§ **Source extract**:
"""
Its Swingin' Monday and from her 2007 CD Swing, this is Carolyn Martin - Put Yourself In My Blues

http://youtu.be/dE-fIGvN9Ww

Sunday, October 12, 2014

Cowgirl Sass & Savvy


Lessons in the quakies

by Julie Carter

I let my cowpony pick his own path through the deadfall as we worked our way down a steep slope toward the cattle at the bottom of the canyon.

It was Indian summer at the ranch, and in this high mountain pasture signs of fall were already creeping through the aspens. Their heart-shaped leaves were wearing tones of gold as they shimmered and fluttered (quaked) in the afternoon breeze giving them the name called them: quakies.

The incline became arduous, and if I’d been older or wiser, I might have thought I should be fearful. The loose leaves that had fallen on the ground and the slick black soil still wet from a rain the night before complicated the already precarious descent.

The downed timber lay every which way like a game of Pick-up Sticks gone bad. In my youthful oblivion, I whistled a tune while the big bay methodically navigated his way through the quakies.

When the angle of the terrain forced him to slide, he worked athletically to keep his butt up under him in an equine sort of squat. He never wavered in his determination to get where we needed to go. Like me, he knew there were cattle at the bottom. Sometimes the “cow” in cowhorse is more powerful that self-preservation.

Gathering yearlings for fall shipping was always an adventure with my Dad. Especially so in this pasture, as it involved some overnight camping in an old log cabin complete with lanterns, wood-stove cooking and fresh trout from the creek. Waking early to saddle when the dew was still heavy and the sun making it’s first shadows in the long canyon was the stuff of Zane Grey and old Western movies.
"""
(Data records)
"""
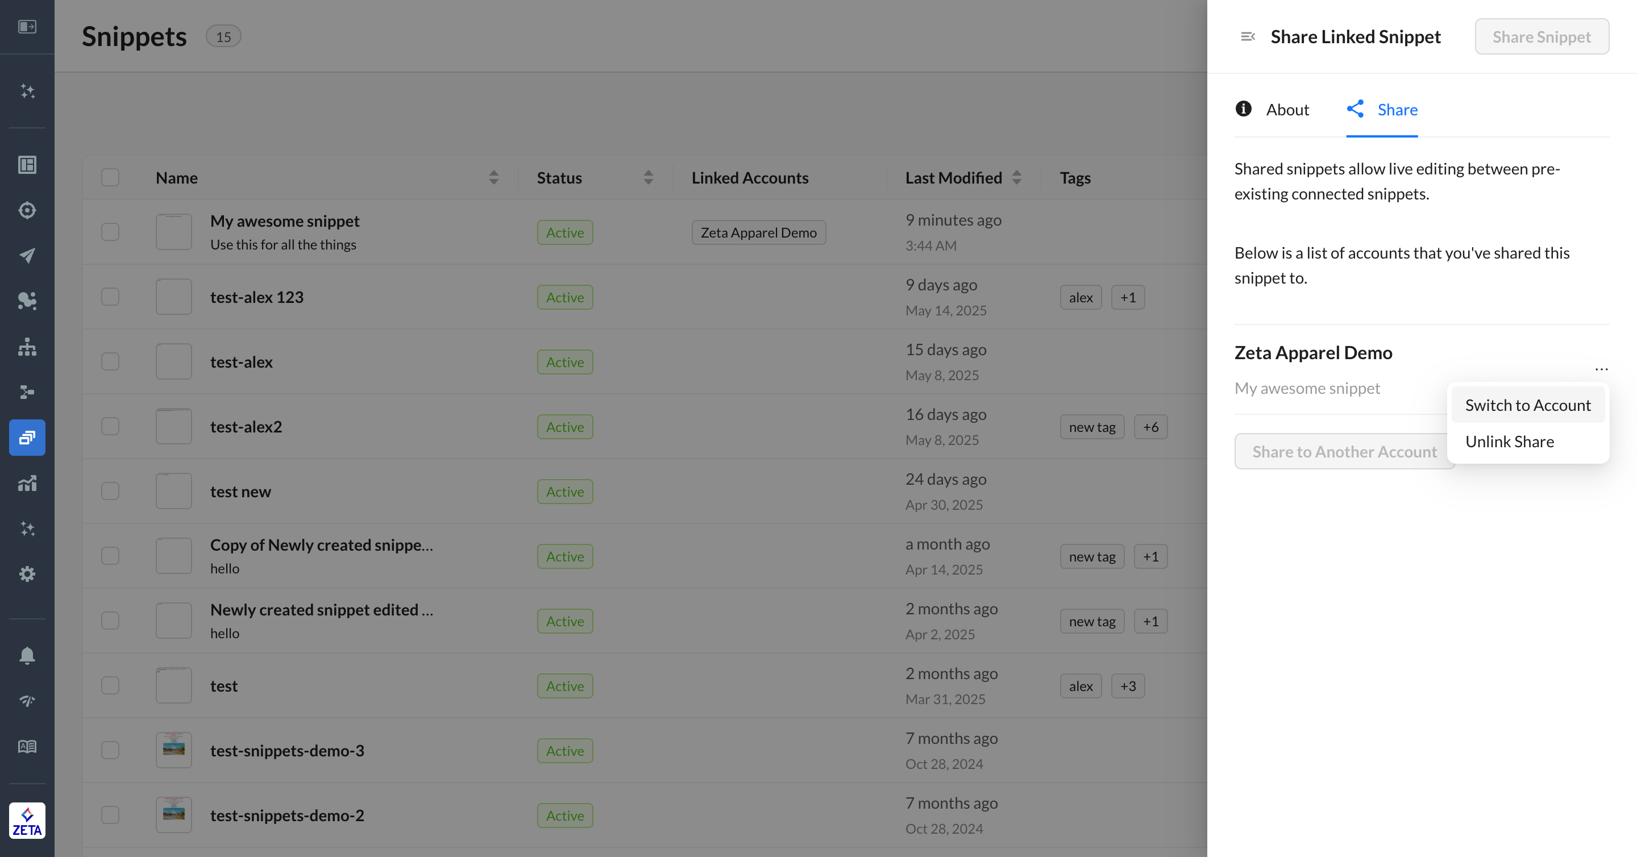Click the bell notifications icon in sidebar
This screenshot has height=857, width=1637.
(x=27, y=655)
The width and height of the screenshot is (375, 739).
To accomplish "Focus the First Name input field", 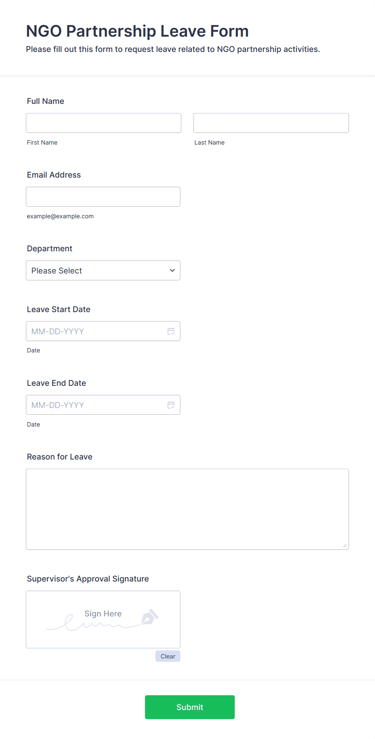I will point(104,123).
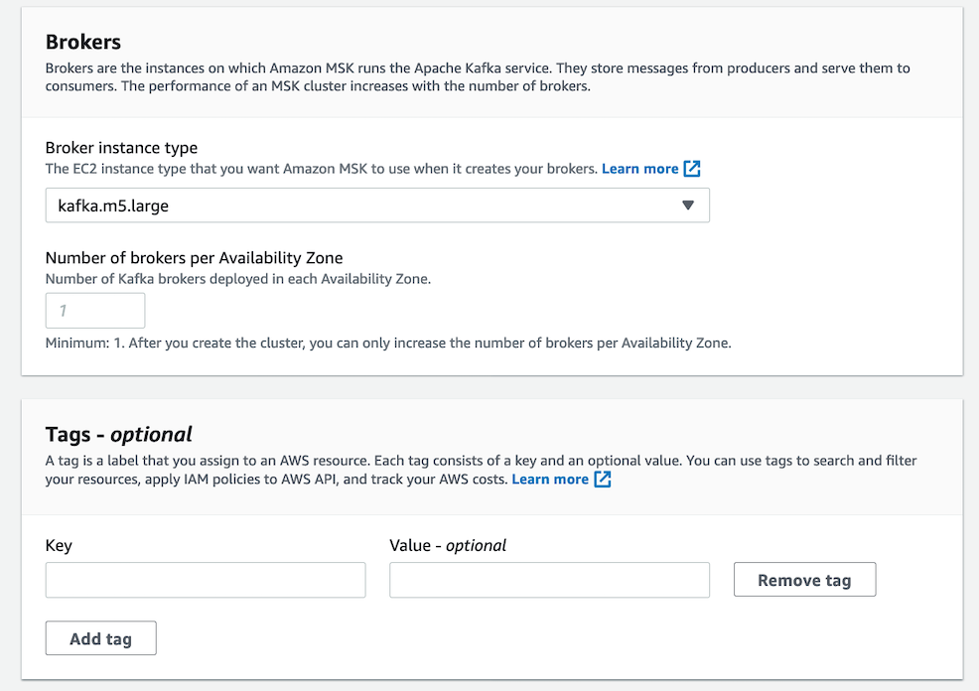
Task: Open the Learn more link about tags
Action: pyautogui.click(x=549, y=480)
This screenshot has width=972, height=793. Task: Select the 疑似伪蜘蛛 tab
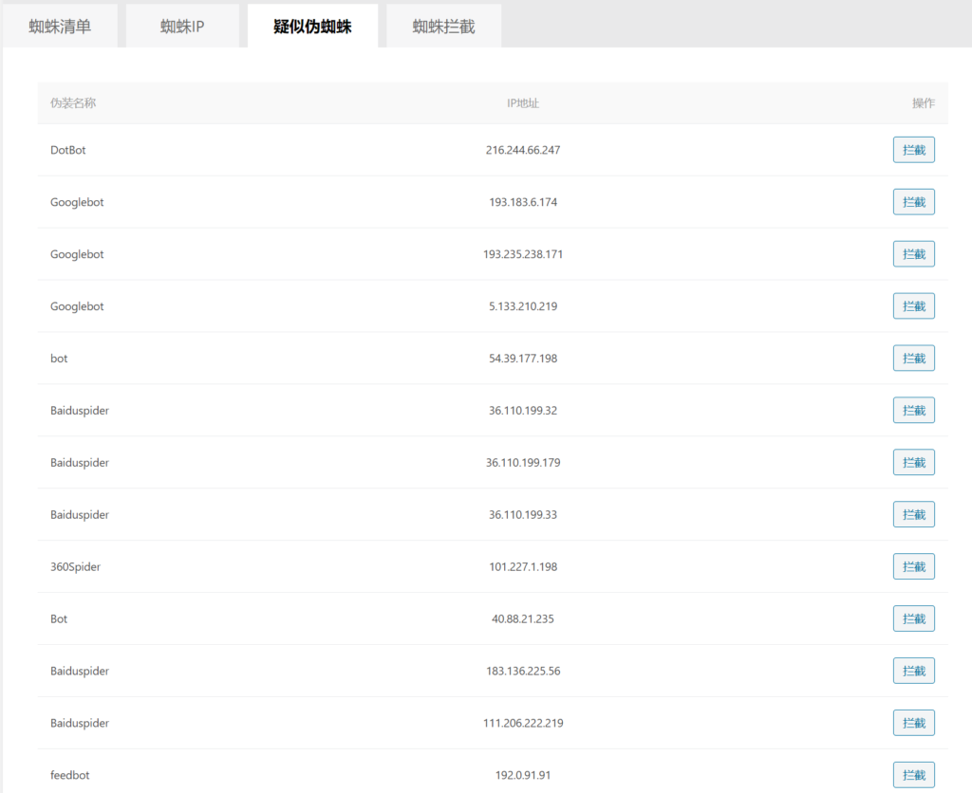pos(312,27)
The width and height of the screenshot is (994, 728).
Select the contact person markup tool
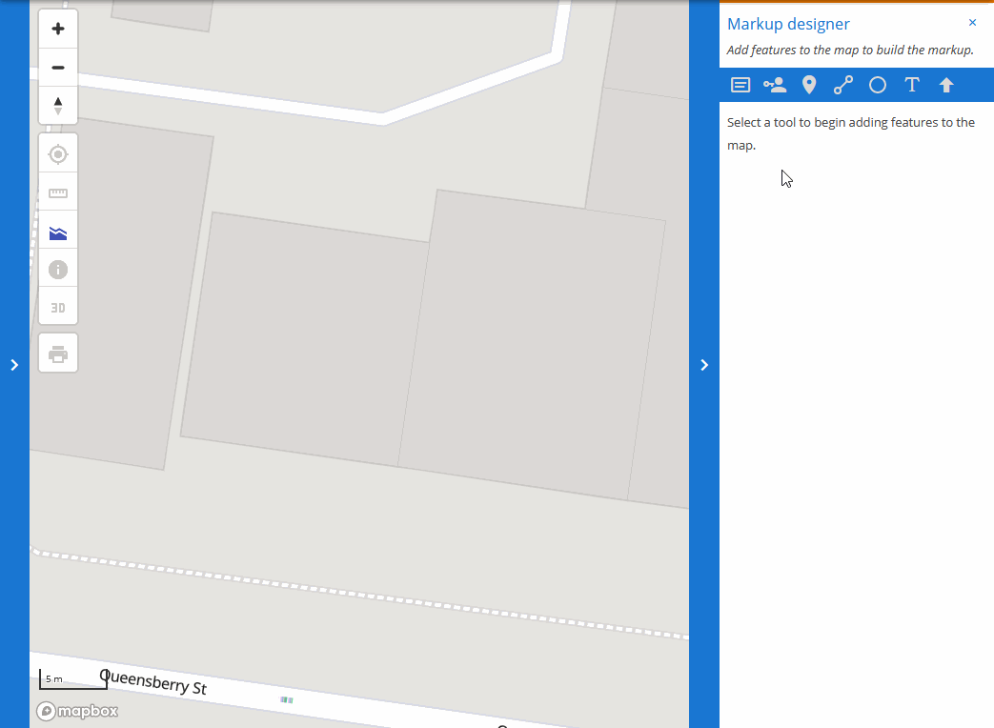tap(774, 85)
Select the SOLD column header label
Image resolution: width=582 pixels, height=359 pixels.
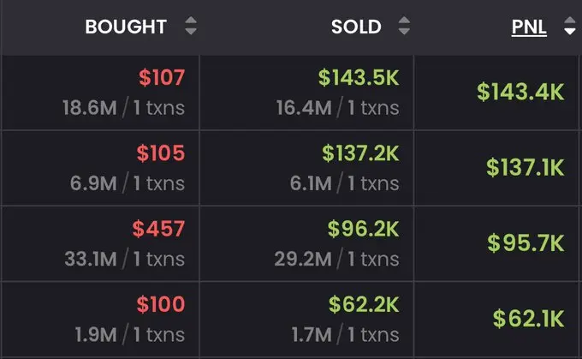[x=356, y=27]
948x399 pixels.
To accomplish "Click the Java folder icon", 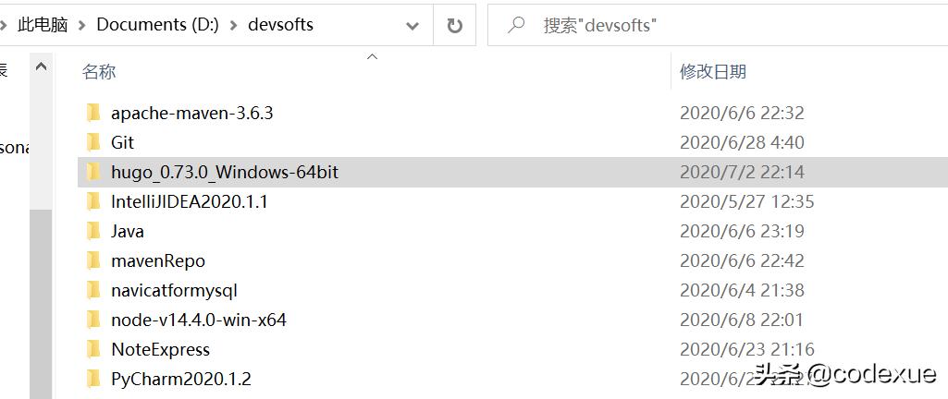I will (92, 231).
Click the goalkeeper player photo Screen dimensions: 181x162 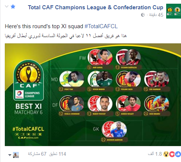(118, 129)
"""
§ **Task details**:
Please go on with the essay about gathering yearlings in the quakies, picking up right after its final sentence. None of the entries are needed here.

§ **Response to the task**:
On this day, I was to learn a lesson that would serve me all my life. Before I realized what had happened, Bay and I were at the bottom of small crater-like hole near the base of a ridge. We had literally traversed our way right into a trap. The steep sides of the crater were littered with fallen aspen trees, an undergrowth of shrubbery and turf that was slick and nothing short of treacherous. Coming down that maze of obstacles was one thing, going back up looked impossible.

Immediately, I realized  two things. No one knew exactly where I was, so help may not come anytime soon. And, I could walk out of there, but that meant leaving my horse, an option I wasn’t ready to consider. For a while, I hollered for help, feeling more than just a little foolish. I sat quietly for another long while, hoping to hear any noise that would indicate that maybe Dad had found me, if he was looking. I wasn’t even sure about that.

It was several hours later before my horse’s head snapped to attention, his ears forward and he rumbled out a low nicker of a greeting. I could hear timber cracking and brush popping as someone hollered at the cattle I could hear running through the trees. So I gave another holler and in response, my brother and my dad were soon peering at me over the edge of the hole.

My Dad quickly assessed my dilemma while my brother started to offer some smart-alecky comment before my Dad sent him on after the cattle. It was obvious my Dad was trying not to laugh at me but knowing I was already feeling pretty stupid.

Looking back, I know there were days we were more trouble to him than we were help, and this was quite possibly one of them. Not one for explaining much, he told me to get off my horse and tie his reins around his neck. I did, and then he told me to climb on out of the hole. Begrudgingly I did, thinking I was leaving Bay there to die and it was my fault.

When I got to the top, my dad turned his horse and began to ride away. He told me to follow him afoot. I was mortified that he’d just ride off like that, but knew better than to argue.

My gelding decided there was no way he was going to get left behind. He began an Olympian effort to pull himself up the slope and over the logs in spite of the mud. There were dreadful noises of grunts, groans and crashes. I turned to see what was happening just as he appeared at the rim of the hole, apparently just like Dad knew he would.

The lesson? What seems hopeless isn’t remedied by trying to holler up a solution. Some well-placed wisdom flavored with a touch of obedience will often offer a simple, successful resolution.  Dad’s are pretty smart that way.